Cevap: “Ortaklığı” Felaket Olarak Niteleyen rum’un Korkusu
Yüreginize, kaleminize saglık sayın Ayla Berkin hanım.
Bazı fikirlerimi simdi korka korka yazacagım ama yinede emin olun, sansür yaparak yani birçogunuda yazamayacagım. 1974 sonrası Kıbrıs'a yerlesen akrabalarıma baktıgımda, ilk nesilin anne ve babaları Kıbrıs'ta yasayıp orada vefat ettiler. Lakin oraya çocuk yasta yerlesmis olan evlatları ve yerlestikten sonra orada dogan evlatlarının tamamı Kıbrıs'tan kopmuslar. 1 aile örneklemesiyle çok somut sonuçlar çıkaralımaz diyebilirsiniz hernekadar epey kalabalık bir aile mevzu bahis olsada. Haklısınız derim bende ama......

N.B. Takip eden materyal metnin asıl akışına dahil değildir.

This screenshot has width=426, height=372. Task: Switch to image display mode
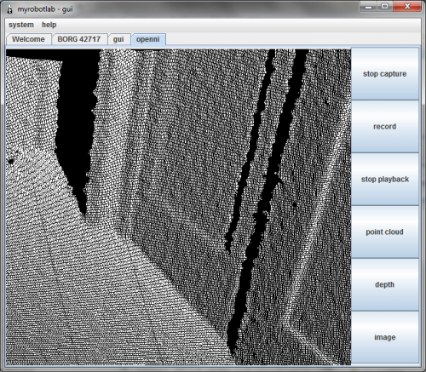[384, 337]
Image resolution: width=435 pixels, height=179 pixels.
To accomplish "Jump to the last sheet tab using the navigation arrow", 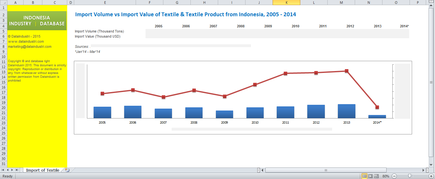I will [17, 170].
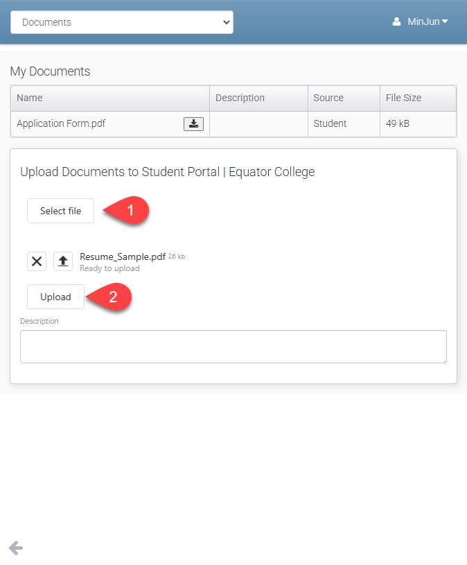Download the Application Form.pdf file
Viewport: 467px width, 565px height.
(193, 124)
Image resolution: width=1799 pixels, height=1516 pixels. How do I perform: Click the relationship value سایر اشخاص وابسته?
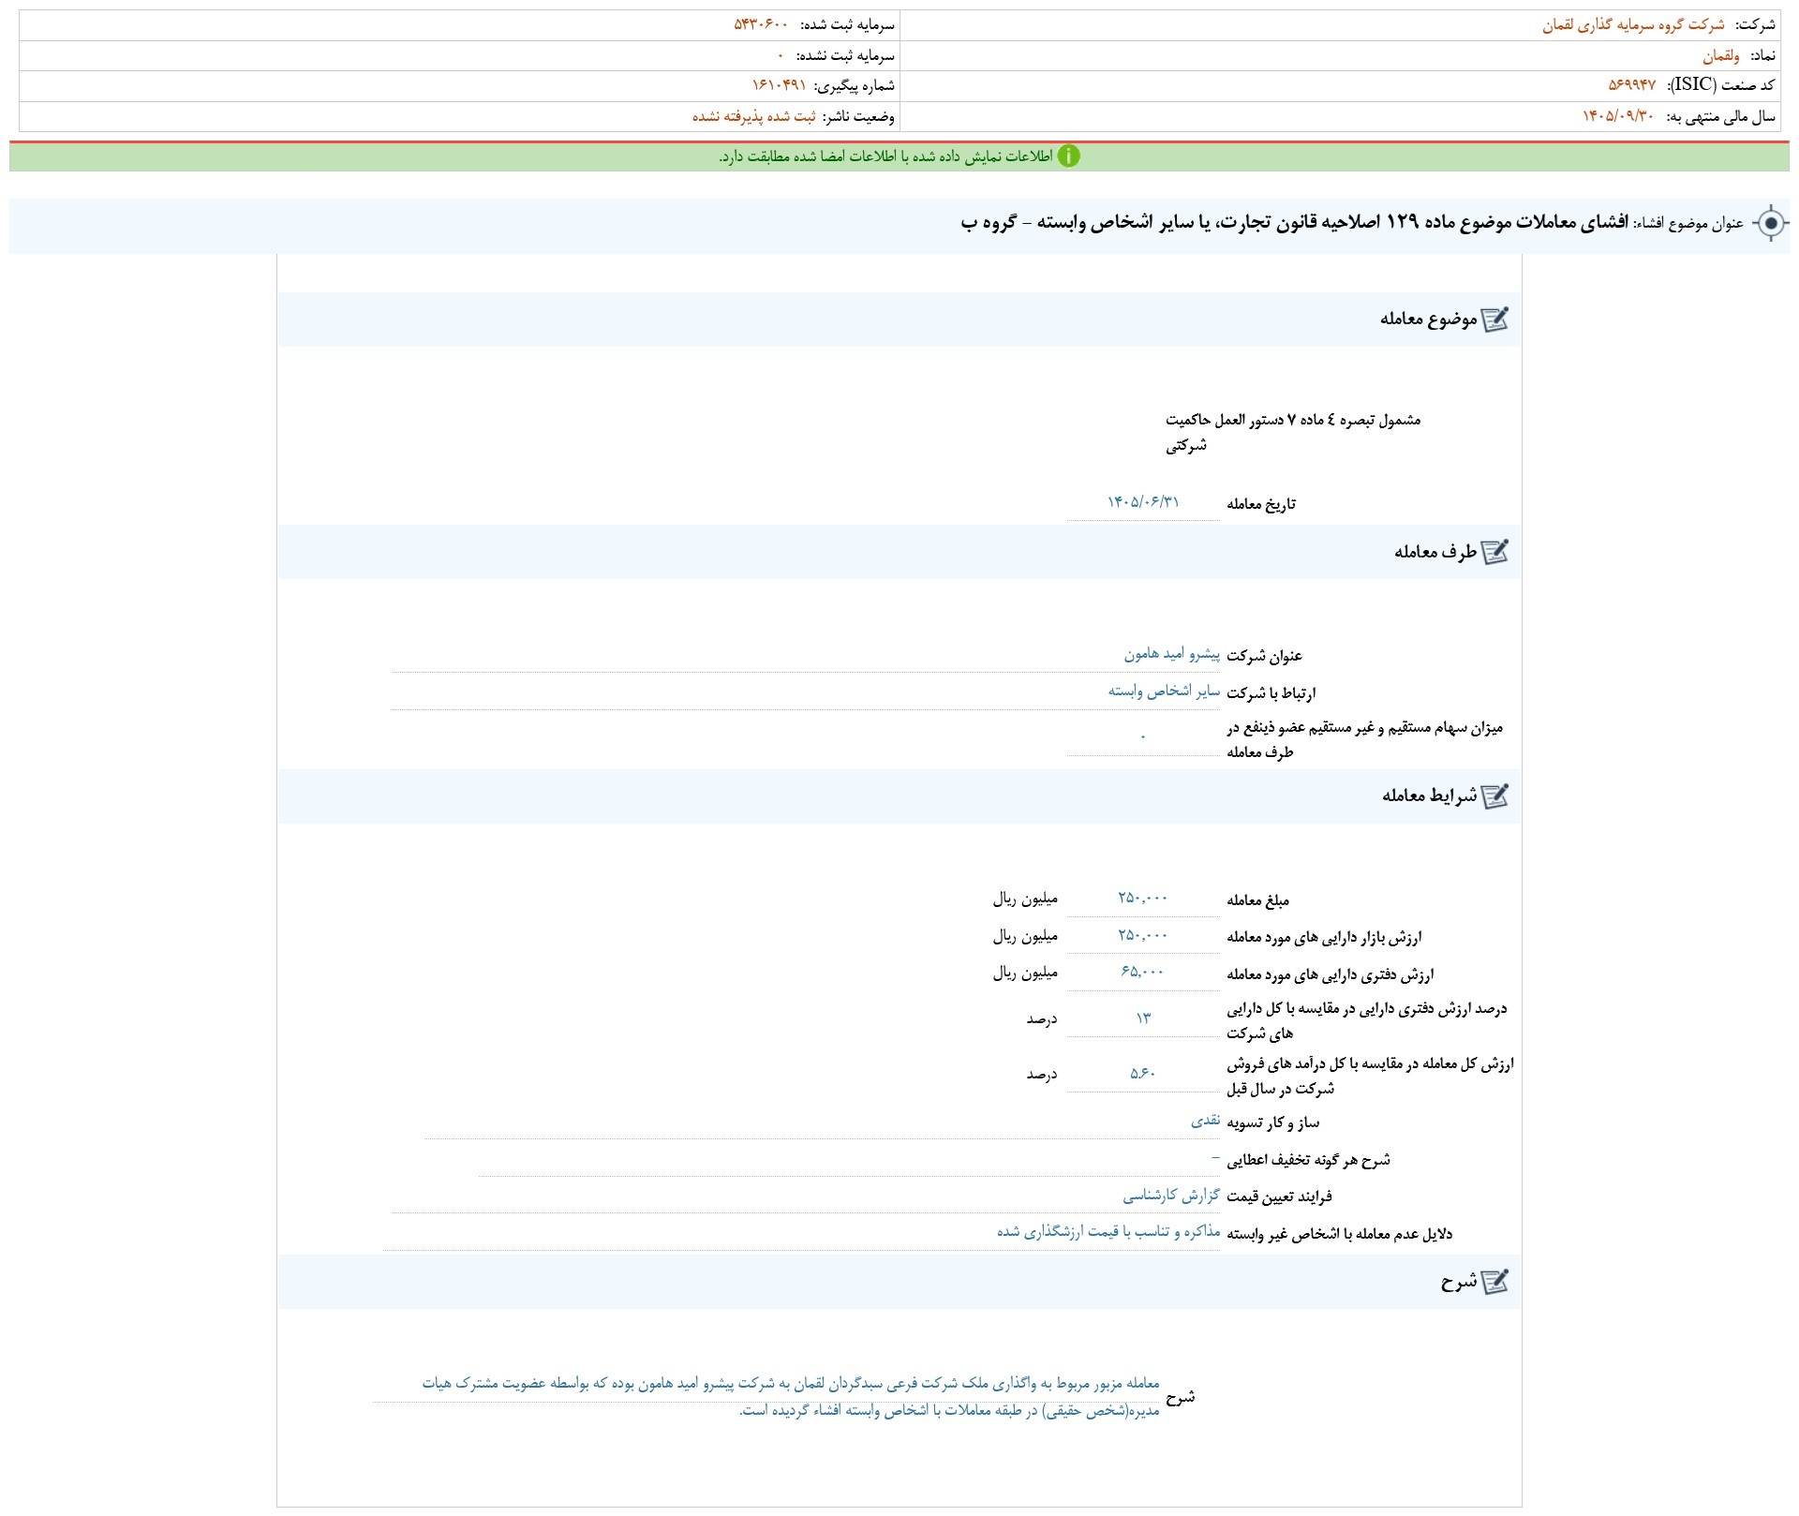[x=1164, y=691]

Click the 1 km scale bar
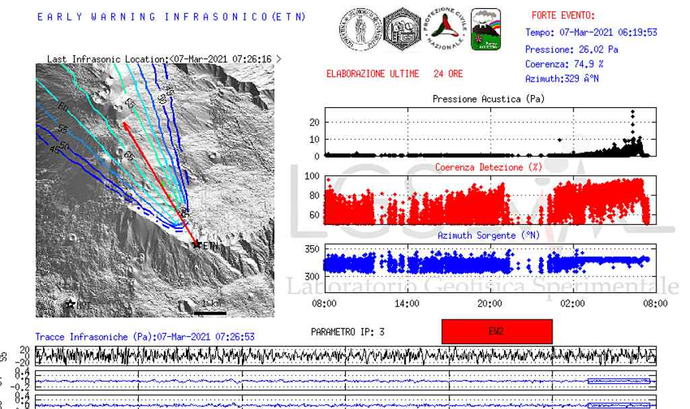click(210, 312)
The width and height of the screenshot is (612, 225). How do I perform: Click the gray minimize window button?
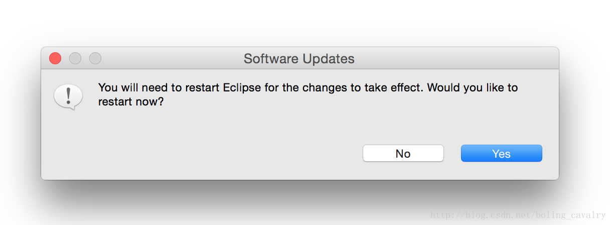click(x=75, y=58)
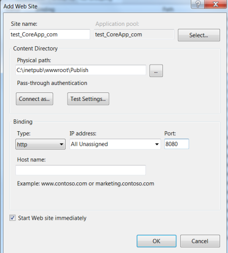Confirm with the OK button

click(156, 241)
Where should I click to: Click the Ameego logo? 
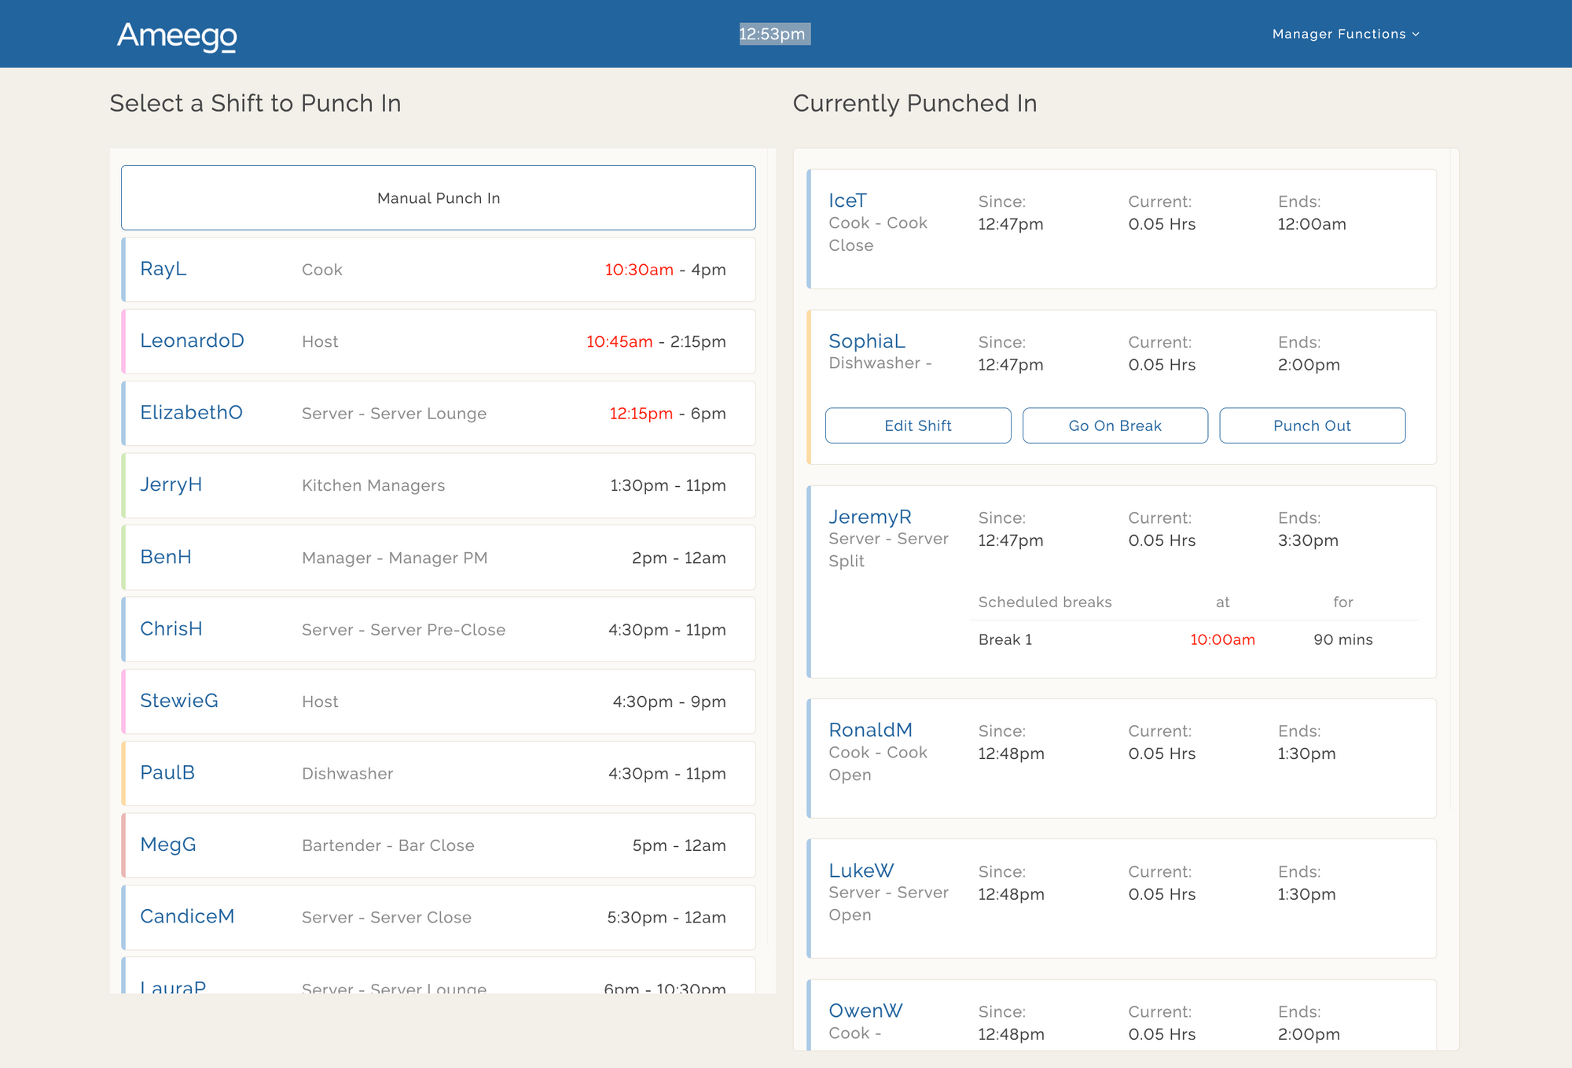pos(177,36)
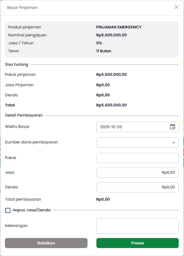
Task: Focus the Jasa field showing Rp0,00
Action: (x=137, y=173)
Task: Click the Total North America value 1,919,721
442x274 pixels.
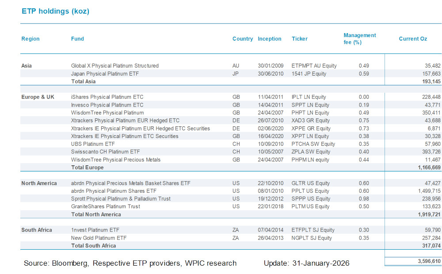Action: [x=428, y=214]
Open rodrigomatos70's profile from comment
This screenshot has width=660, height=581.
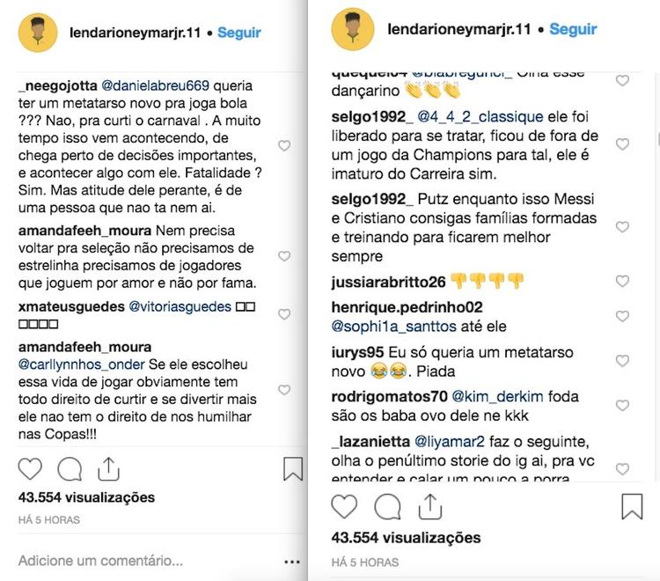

Kuzey Kıbrıs'ın izole vaziyetine dogru politikalar ve yatırımlar hep eksik kaldı galiba.
Türkiye Cumhuriyeti'nin devlet politikasından benim çıkardıgım bir sonuç var.
Kuzey Kıbrıs Türk Cumhuriyetin'de yasayan Türk'ler pekte kimsenin umrunda degil, Türkiye Cumhuriyeti Kıbrıs'ı tamamen karsı tarafın eline bırakılamayacak sekilde gördü ve görüyor diye düsünüyorum. Buda jeopolitik konumundan dolayı.
Demek istedigim, Kıbrıs elimizdeyken degerli degil, ola ki elimizden çıkarsa tehlikeli bir önem arzedecek gibi bir fikrin belleklerde varolması insani açıdan baktıgımda üzücü bir durum.
Bir örnek vereyim. Sadece Telafer'de, yani diger Kuzey-Irak Türk yerlesim birimlerini hesaba katmadan, sadece ve sadece Telaferde yasayan Türk sayısı 300 bin. Irak Türkmen cephesinin 50 senedir çekmedigi bir dert kalmadı, 50 kere lideri öldürüldü. Türkiye milyonları bulan Irak-Türk'lerini konusmuyor, konusmaz. Kuzey Irak'ın jeopolitik konumu bizim için Kıbrıs kadar önemli degil. Acı ama galiba gerçek bu.
Türk'ün bahtı kara, tarih boyunca bu kara bahta mücadele ile geçmis evet. Lakin Kıbrıs Türk'ünün bahtı daha bir ayrı kara. Tanrım yeni nesillere yardımcı olsun, kuvvet versin.